The treatment also demands providers with the experience to manage the most serious side effect of the treatments, such as cytokine release syndrome (CRS) and neurotoxicity. The problem occurs when the cancer-seeking T-cells release storms of cytokines, which are molecules that T-cells use to signal other cells and can trigger inflammation in the body. Providers treat CRS and neurotoxicity with an immunosuppressant medicine, tocilizumab, and with low-dose steroids at the first sign of fever.

Preparing for battle

The therapy itself is at this point “very expensive and labor-intensive,” Purev said. It involves several steps taken over a period of weeks. Clinicians first draw blood from the patient and separate the T-cell lymphocytes, Purev said. These are genetically modified to recognize a specific cancer calling card – in the case of the Juno Therapeutics trial, CD19 – and then grown over a two- to three-week period to build sufficient numbers of attacking forces. At that point, providers infuse the fighting cells into the patient and later perform bone-marrow biopsies to determine if the treatment cleared the body of cancer cells.

Purev said providers will probably recommend a bone marrow transplant for patients following CAR T-cell infusion treatments.

For this trial, Juno Therapeutics will modify and grow the cells at its central facility, Purev said, then ship them back through ClinImmune.
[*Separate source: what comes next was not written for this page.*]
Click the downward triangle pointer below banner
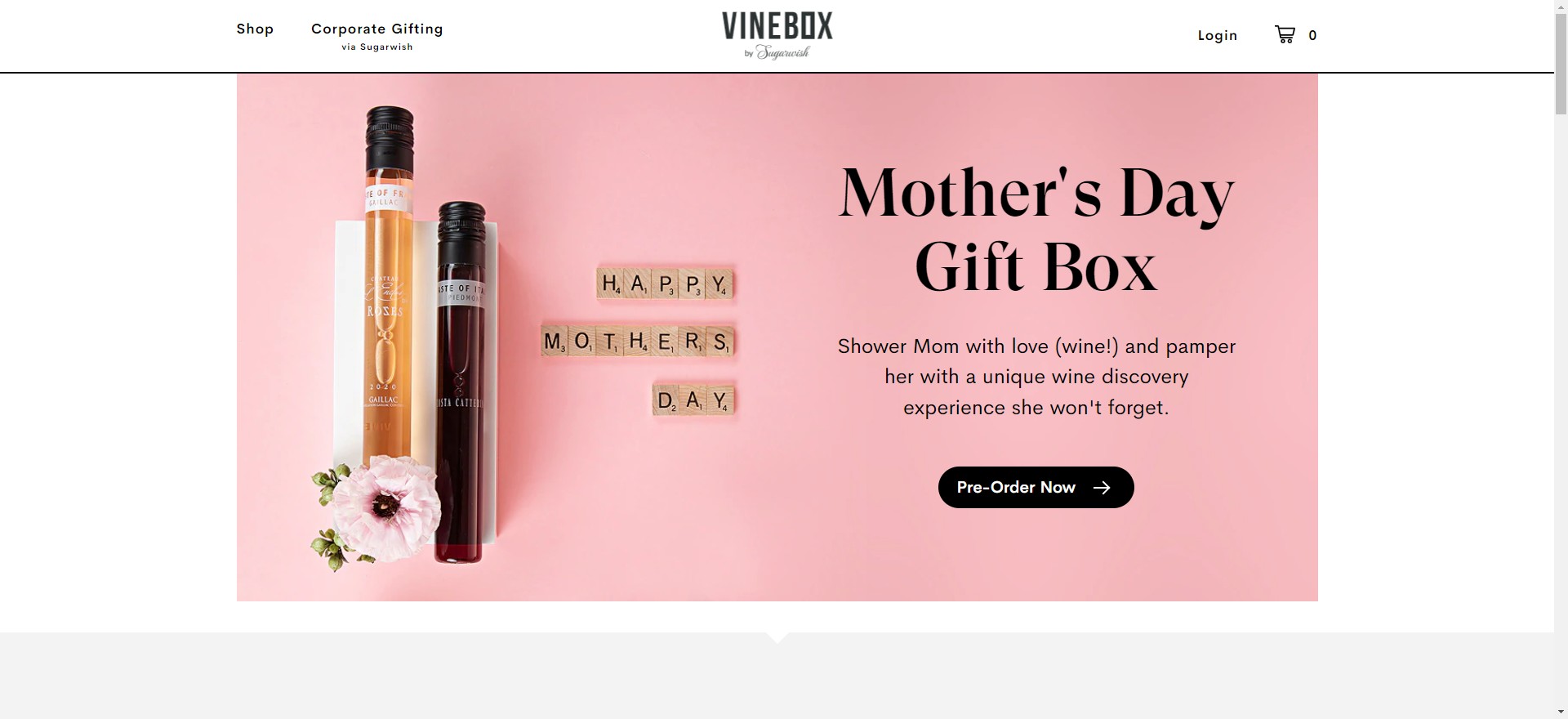This screenshot has height=719, width=1568. pos(777,637)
She, Gutman and Freed, however, are looking to build a home-grown cell-based therapy operation in the future.

Grow your own

Outside ClinImmune’s facility, which is part of CU’s Gates Center for Regenerative Medicine in the Biosciences 2 building, stands a 15,000-gallon liquid nitrogen tank. It supplies gas to a first-floor room with refrigerated units for storing cell samples. Up one floor are clean rooms, the “closed micro-environments” necessary for growing re-engineered cells by the millions, Freed said.

“We technically can do the work now,” Freed said. But the preparations also require meeting a host of FDA regulatory standards, he added.ClinImmune went through a similar process in 2012 when it became just the second public cord blood bank in the country accorded FDA licensure. The lab again will have to provide documentation of environmental monitoring, training, protocols, and equipment validation, Freed said, adding the regulatory work could be finished by the fall.
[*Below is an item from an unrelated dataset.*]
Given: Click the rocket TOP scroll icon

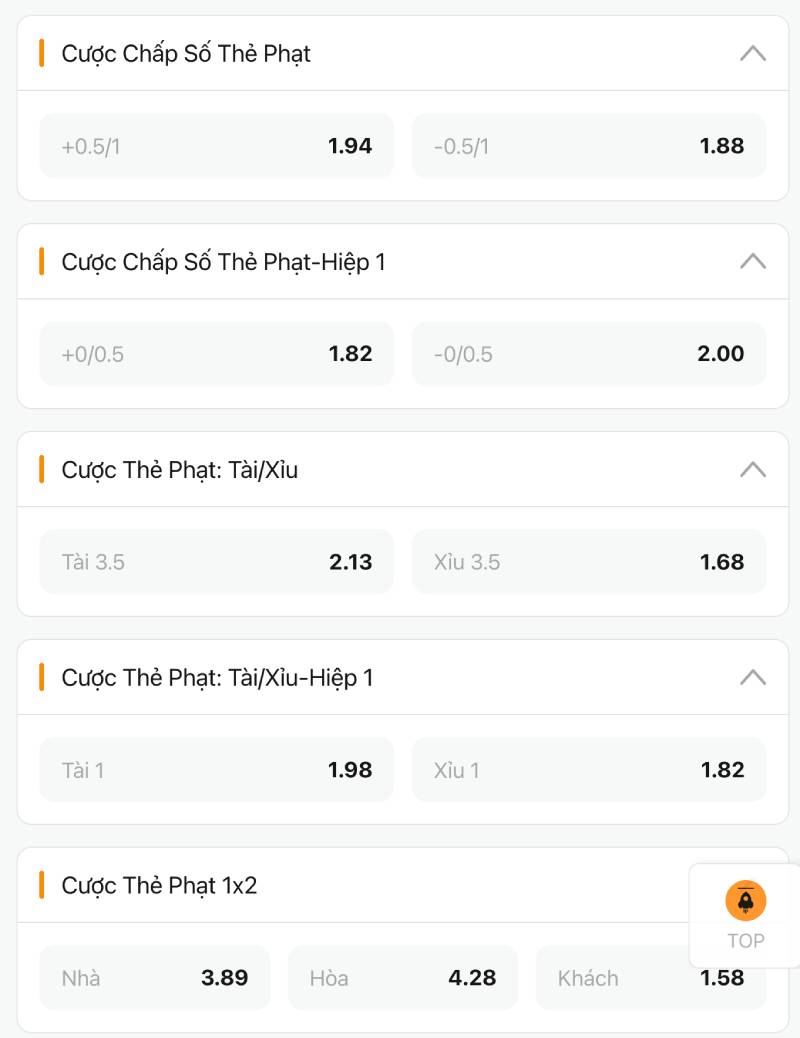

Making that happen is a necessity, Freed emphasized, because with sufficient resources, the possibilities inherent in cell-based therapies are limitless. “We can find targets specific to any cell we want to remove,” he said.
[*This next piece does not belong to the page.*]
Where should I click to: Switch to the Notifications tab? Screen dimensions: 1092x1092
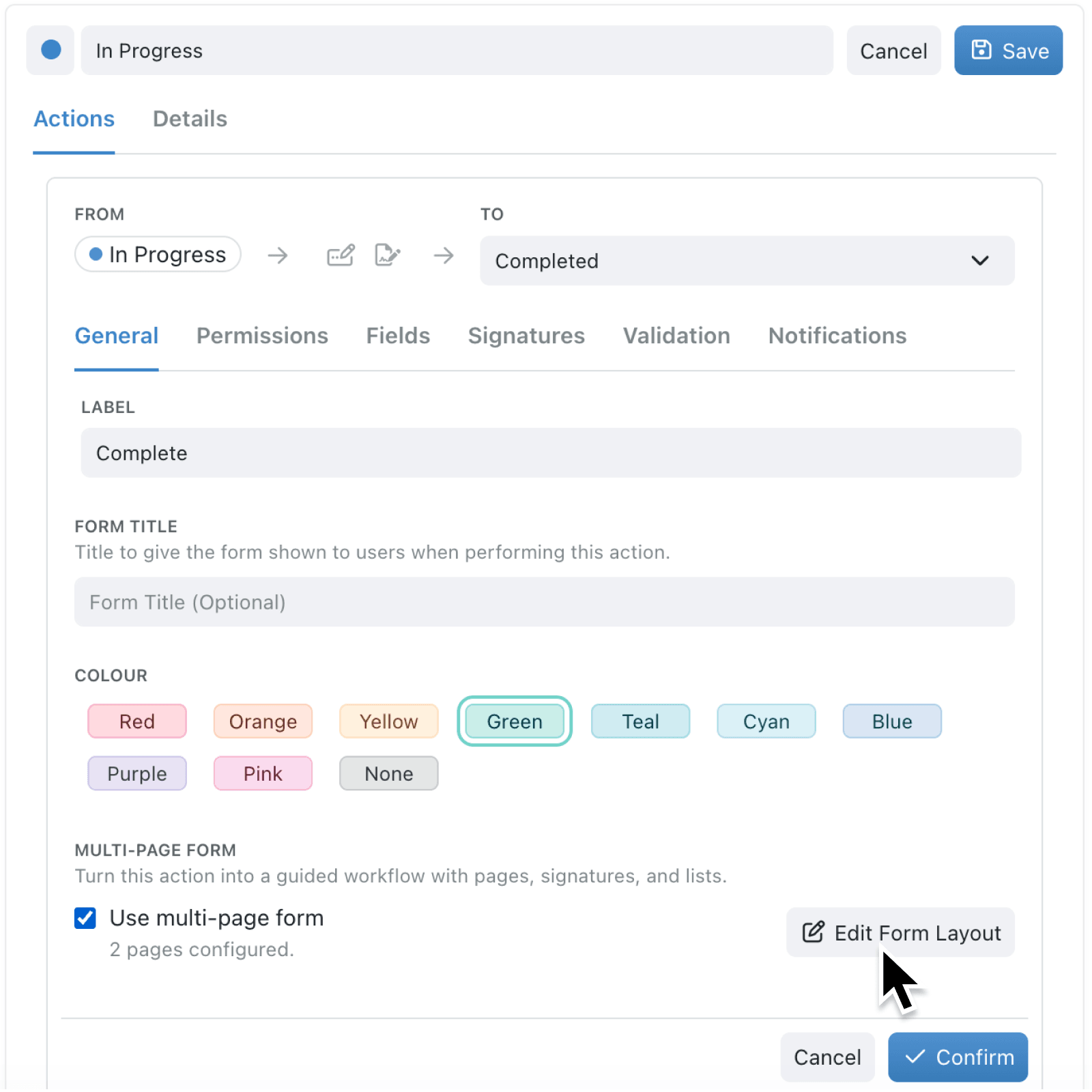click(x=837, y=335)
Gutman agrees that the opportunities for immunotherapy research and development are widening. “The data has been good enough to get industry involved,” he said.

One doesn’t have to look far to find evidence of that: Children’s Hospital Colorado is part of a separate multicenter trial of a CAR T-cell therapy, sponsored by Kite Pharma, Inc., that also targets CD19. If these and other trials continue to show strong results, Gutman believes pharmaceutical companies will look to find partners like ClinImmune to take over the job of growing and storing reengineered cells. That, in turn, would encourage researchers on the Anschutz Medical Campus to develop their own cell-based therapies.

Purev said the Juno trial is a very important step for UCHealth and its campus partners in strengthening its clinical and biotech base.

“We are excited because this trial could open the door to future studies,” she said. “We look forward to collaborating with other groups and learning to take care of patients on our campus with this new therapy.”